Friday, 18 July 2008

Praise for Sheffield

Earlier this week I attended a meeting of the Federation of Small Businesses held courtesy of Costco in Sheffield. The meeting had been trailed as the launch in South Yorkshire of the Federation's 'Keep Trade Local' (KTL)campaign, something which has been the focus of my attention for a number of reasons recently and the keynote speaker was to be none other than the Leader of Sheffield Council, Councillor Paul Scriven.

Because I had not been fully engaged with the 'KTL' campaign for reasons that I have discussed with the FSB nationally I arrived at the meeting fully expecting to be at odds with the Federation and that a politician was to address us might simply add fuel to my concerns. In the event I was delighted to find that the evening was full of very positive surprises; the first came with a short chat with the local FSB chairman, Tony Cherry, who told me more about the background behind the 'KTL' campaign than anyone in the FSB had previously managed and it was fascinating. I discovered that the idea had been born, not in the FSB offices in London, where currently the campaign seems to be managed from, but in Sheffield. I learned that it had come about because of the concerns by the local FSB members that in the wake of the June 2007 floods the area was swamped by companies being brought in by insurers to carry out the remedial works that were desperately needed. Why, they asked, were local firms not used by the insurers?

The FSB 'Keep Business Local' campaign has been seen by many, including myself, as essentially a campaign about local food retailing - but I was wrong. It is much more, and includes the idea that procurement by governmental and publicly funded organisations should enable tendering by small businesses. Which is the cue to introduce Councillor Paul Scriven, the Leader of Sheffield City Council.

Cllr Scriven formed his administration after the recent local elections and apparently began his period in office with a most un-politicianlike apology to businesses in Sheffield.
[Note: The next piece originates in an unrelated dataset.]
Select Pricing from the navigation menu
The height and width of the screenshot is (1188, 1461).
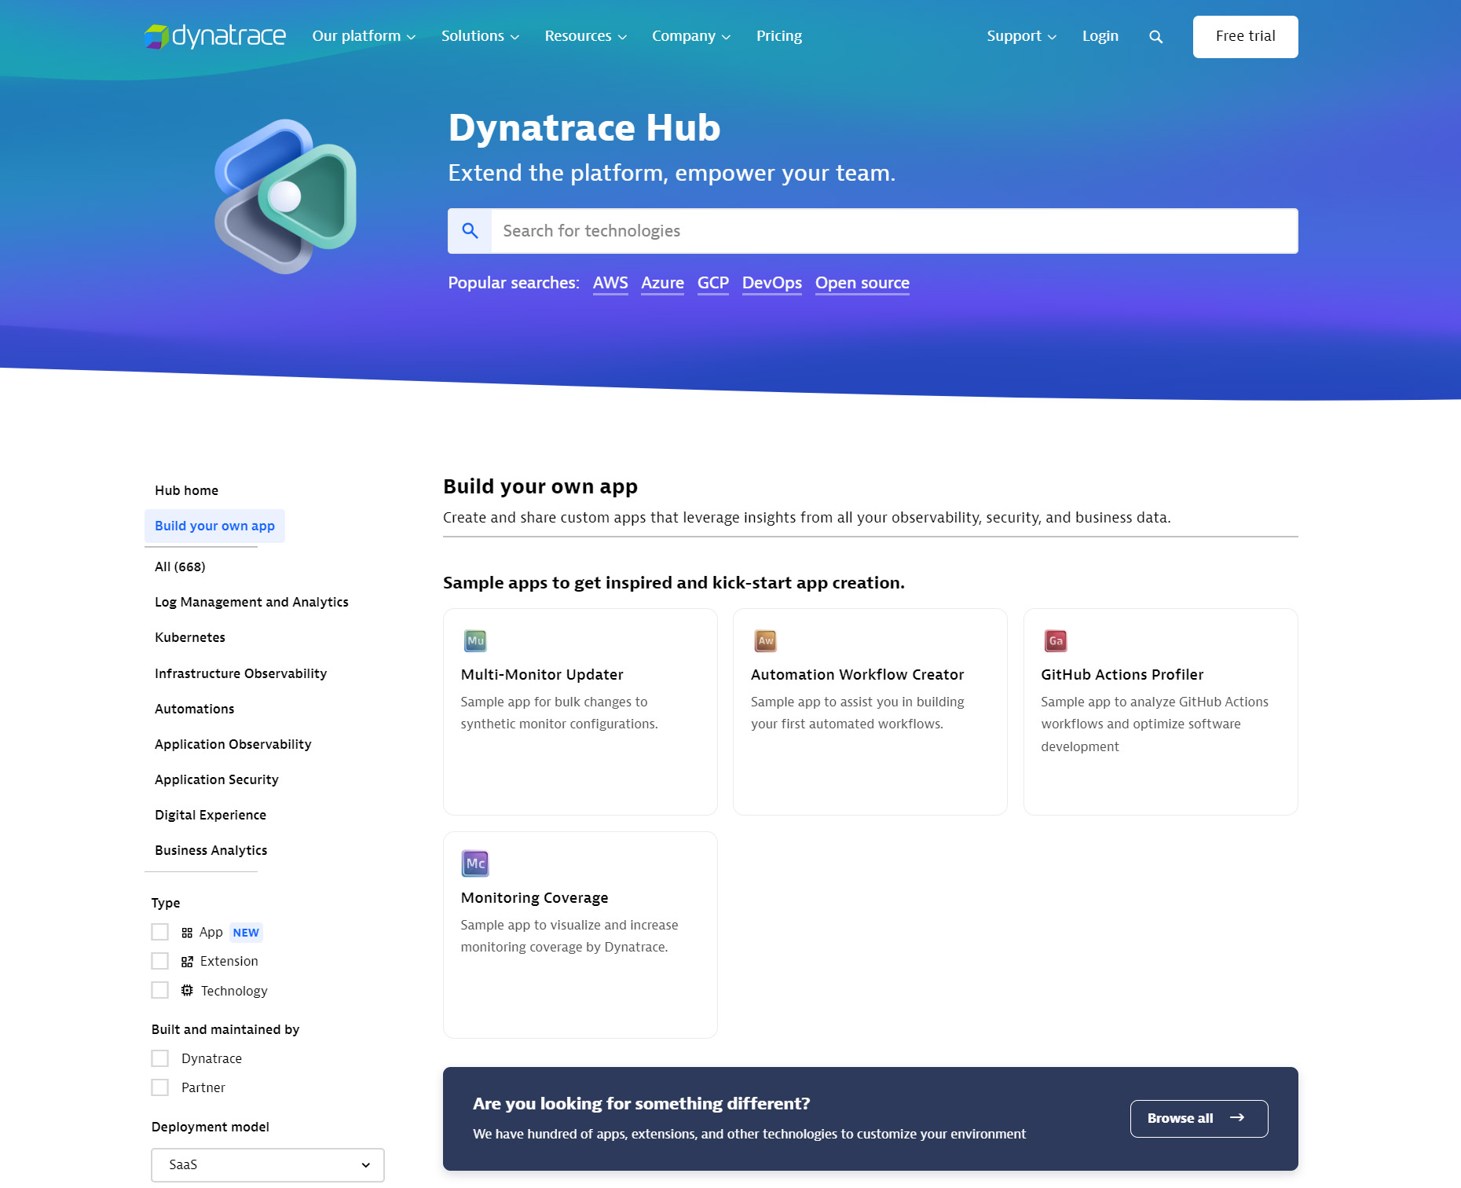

The apology was made, he said, because he felt the the City Council had for some time not been responsive to the needs of businesses and, possibly worse, had created an environment that was not conducive for local businesses to thrive. He then laid out the plans that he was putting into place to change things around. He has already appointed a new Cabinet Member for Employment and Enterprise and is intending a whole raft of new measures including semi-formal structures for consulting with local businesses of all sizes.

It remains to be seen whether Cllr Scriven will be successful with his initiatives, but I have to say that I have been around local politicians for a very long time and it was the first time that I have seen simple responses to the questions that were put by local people. These answers seemed considered, honest and most importantly straightforward and short! I think that we will hear more of Councillor Scriven and Sheffield City Council, which I applaud and wish well in their endeavours.